Following the initial pre-sale suspension due to technical failures, Fanki's ticket sales for the March 2026 Mexico vs. Portugal friendly resumed and sold out rapidly, fueling fan frustration and calls for investigation into potential irregularities.
The ticket sales saga for the Mexico vs. Portugal friendly on March 28, 2026, at the renovated Estadio Banorte in Mexico City—a key World Cup prep event—continued with more chaos on Fanki's platform. After suspending the Banorte cardholder pre-sale on December 10 due to server overloads and 'fake queues' (as previously reported), Fanki resumed it on December 11. It sold out in under two hours amid persistent issues: virtual queues that stalled or regressed, 503 errors, and loading failures. Some fans managed purchases around 9:30 a.m.
General sales launched December 13 at 9:00 a.m. and exhausted in just over three hours, despite over 1 million attempts. Fans noted discrepancies, like queues indicating available tickets suddenly showing 'sold out.' Tickets quickly surfaced on resale sites at markups, prompting demands for Profeco scrutiny.

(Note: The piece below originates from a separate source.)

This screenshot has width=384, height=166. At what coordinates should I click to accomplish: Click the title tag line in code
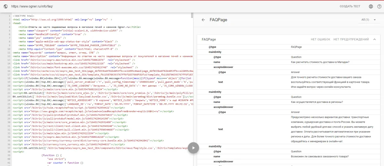(79, 27)

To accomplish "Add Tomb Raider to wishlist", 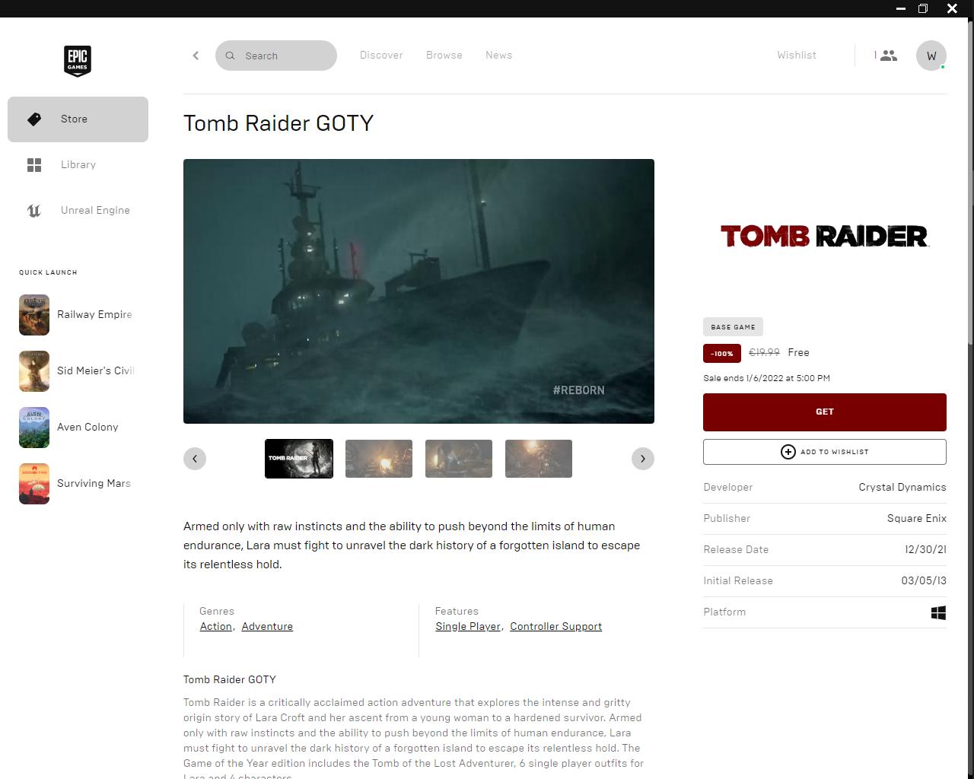I will 824,452.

Fanki, a Colombian firm operating via the recently established Bitsports México (linked to Bitsports Digital LCC, with no clear public registration in Mexico or the U.S.), holds the exclusive concession from Femexfut. Partners include Alejandro Irarragorri of Grupo Orlegi (Santos and Atlas owner, recently probed for tax issues). Prices spanned 500 to 9,000 pesos for digital QR tickets. Fanki cited 'record demand' but faces online backlash, memes, and complaints; they direct queries to social media.